Scrubber-fitted VLCCs are making more than $100,000 per day, with busy charter activity and a widening price spread between high-sulphur fuel oil (HSFO) and IMO 2020-compliant fuel.

While sentiment among shipowners is generally firm due to healthy longhaul shipping demand, the advantage of HSFO-powered VLCCs is becoming more pronounced as the focus of the spot trade shifts to January-loading cargoes.

According to Clarksons Platou Securities, global average earnings for VLCCs that consume HSFO were assessed at $102,900 per day as of Wednesday morning, a two-month high and up from the day-ago level of $88,900 per day.

For VLCCs that use 0.5%-sulphur fuel, average earnings increased to $86,200 per day from $73,300 per day.

Gains of scrubber-fitted tonnage are outpacing non-scrubber units, as the premiums of compliant fuel to HSFO has widened to $285 per tonne in Singapore and $300 per tonne in Fujairah, the brokerage added.

“That IMO 2020 is already well underway [and its impact] can be seen from recent movements in bunker prices,” Maritime Strategies International (MSI) managing director Adam Kent said. “We expect substantial premia on scrubber-fitted vessel earnings next year.”

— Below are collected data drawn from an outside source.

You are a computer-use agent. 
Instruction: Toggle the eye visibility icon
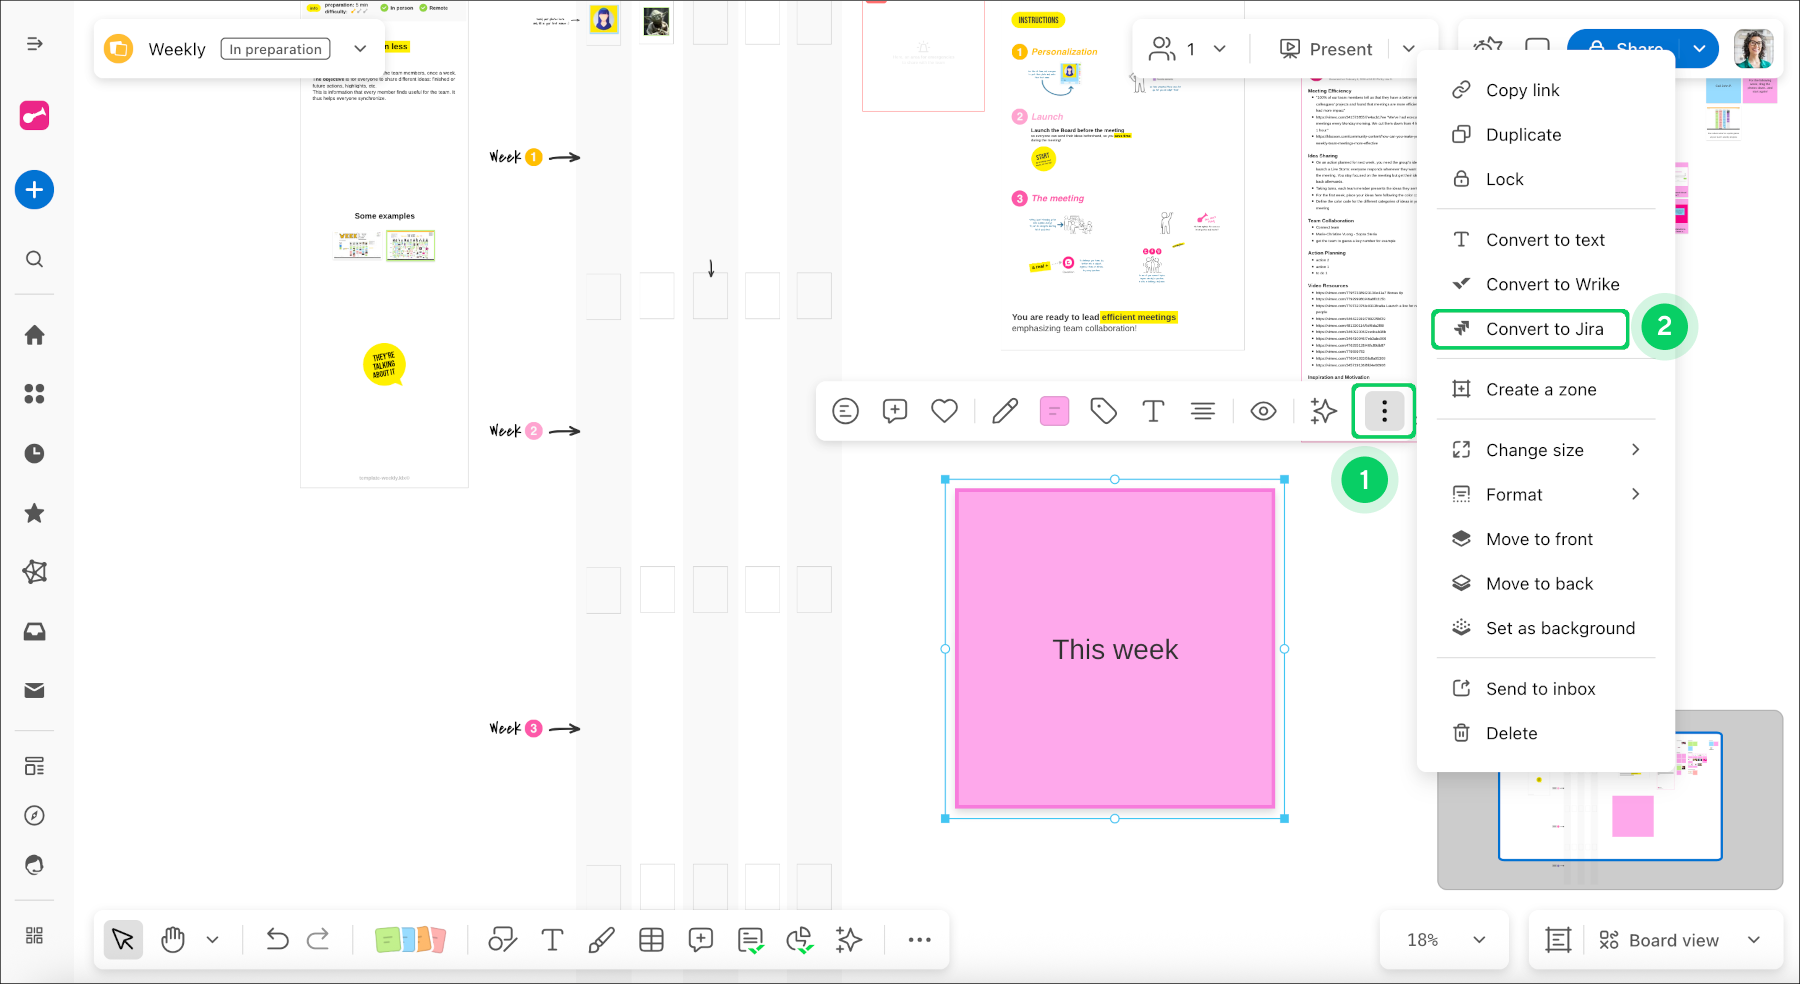click(x=1263, y=411)
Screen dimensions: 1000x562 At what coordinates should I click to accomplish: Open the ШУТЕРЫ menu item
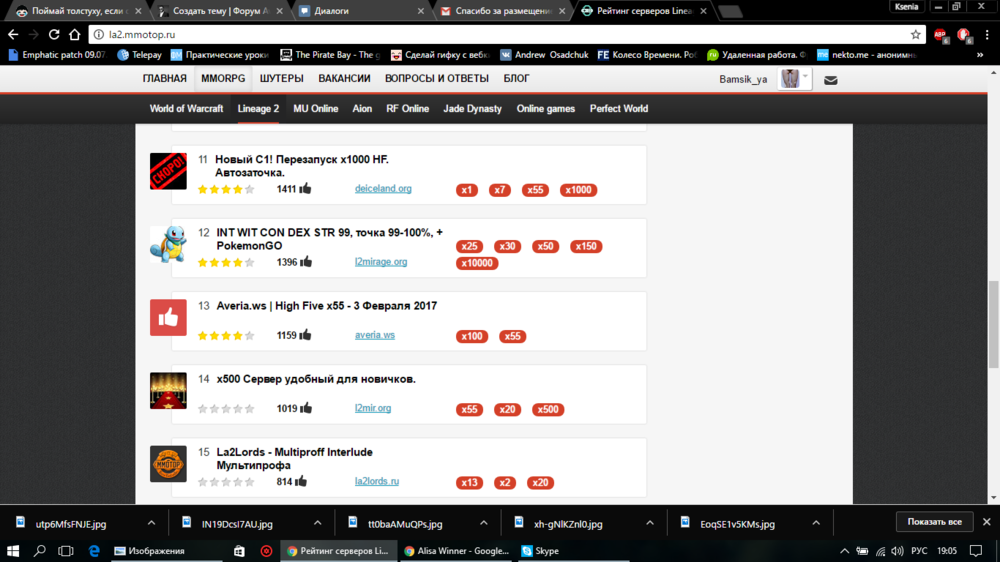tap(282, 78)
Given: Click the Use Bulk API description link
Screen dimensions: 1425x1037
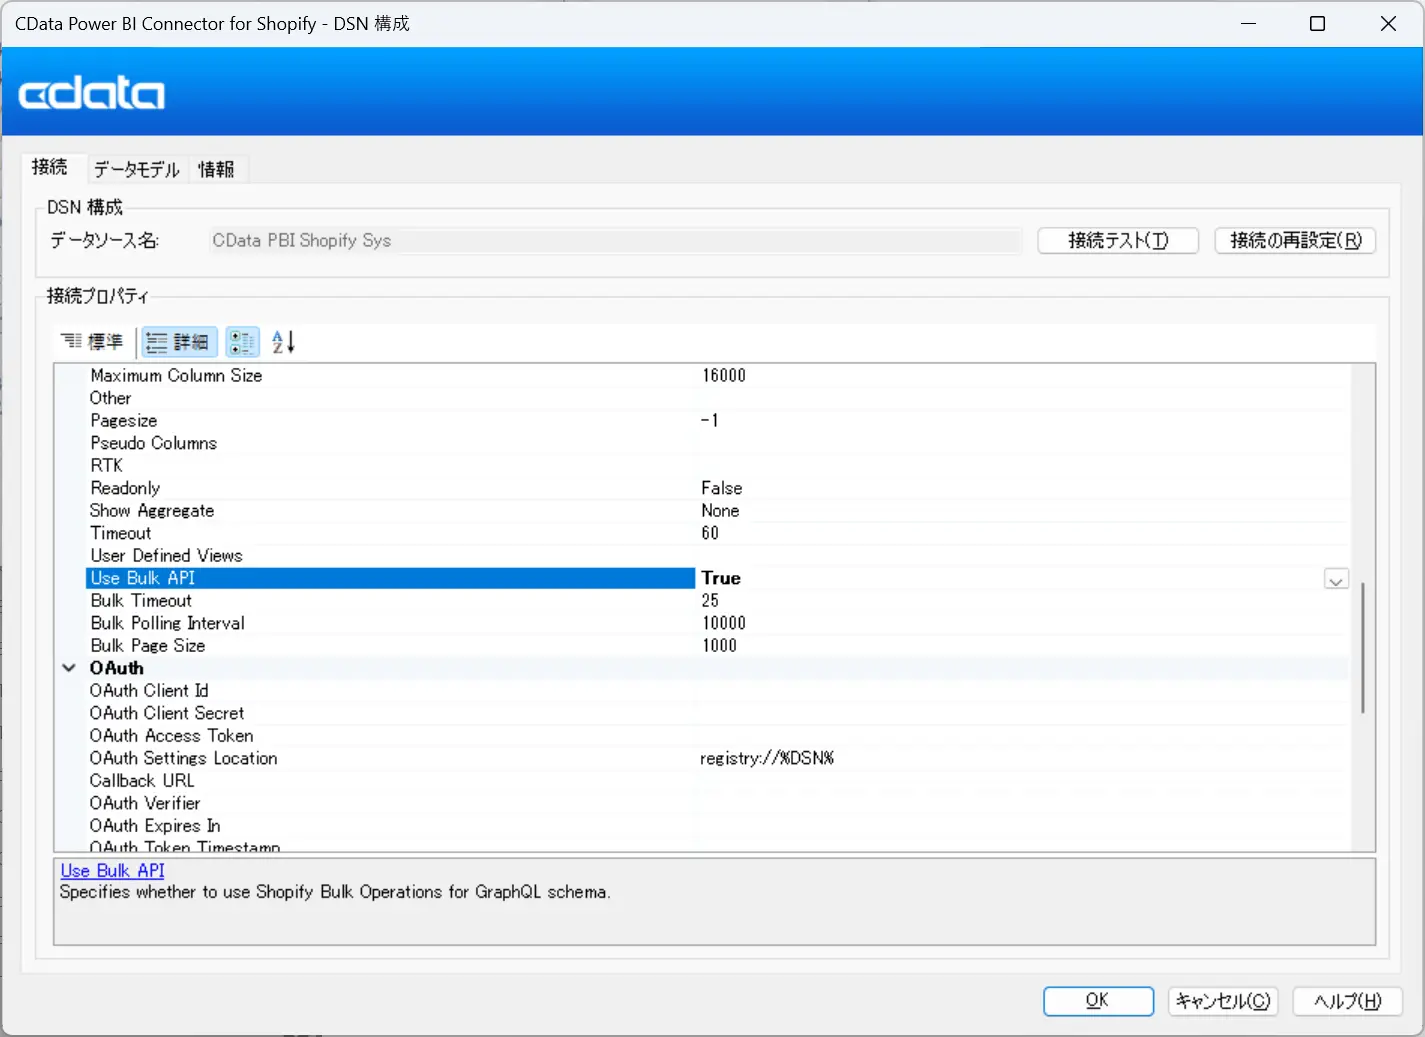Looking at the screenshot, I should (x=112, y=871).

“So far price dynamics are adhering to our view that there won’t be a huge price spike in low-sulphur fuel, but rather the spread will be driven by falling HSFO prices.”

Based on MSI’s calculations, scrubber-fitted VLCCs on average can save $15,000 per day when the fuel price spread is $200 per tonne, and cost savings can increase further to $23,000 per day when the spread is $300 per tonne.

Thinning tonnage

Recent fixtures reported by Tanker International included the 300,000-dwt, scrubber-fitted Front Discovery (built 2019), booked by Equinor for loading from West Africa between 23 and 25 January for a voyage to China at Worldscale 110 based on 2019 calculations.

Some market participants have begun using the WS 2020 calculations. The 299,300-dwt, non-scrubber Lavails (built 2000) was reportedly chartered by Mangalore Refinery and Petrochemicals Ltd for loading from the Middle East Gulf on 12 January for a shipment to western India at WS 130, on a 2020 basis.

“Tonnage is thinning across segments, and our brokers are expecting the market to firm further throughout the week to fill January programs ahead of the holidays,” Clarksons Platou said.

According to Arctic Securities, the healthy charter demand implies that refineries will keep crude runs high amid recovering gasoil production margins, a development that will be welcomed by tanker owners.

“The true significance of the latest move is that these rate gains are for January liftings with the oil delivered to buyers” towards the end of next quarter, the brokerage said.

“A dynamic freight market for this period, combined with strengthening gasoil margins also on forward basis, are positive indications for refinery demand in the first quarter, which in turn bodes well for tanker activity.”

While the Opec and its Russia-led allies will deepen their production cut by another 500,000 barrels per day from January, market participants expect VLCC demand to be supported by rising exports from Brazil, Norway and the US

Based on Meiwa International’s estimates, a total of eight VLCC cargoes in the Atlantic basin are waiting to be fixed for shipments to East Asia as of Wednesday, compared with only three from Middle East.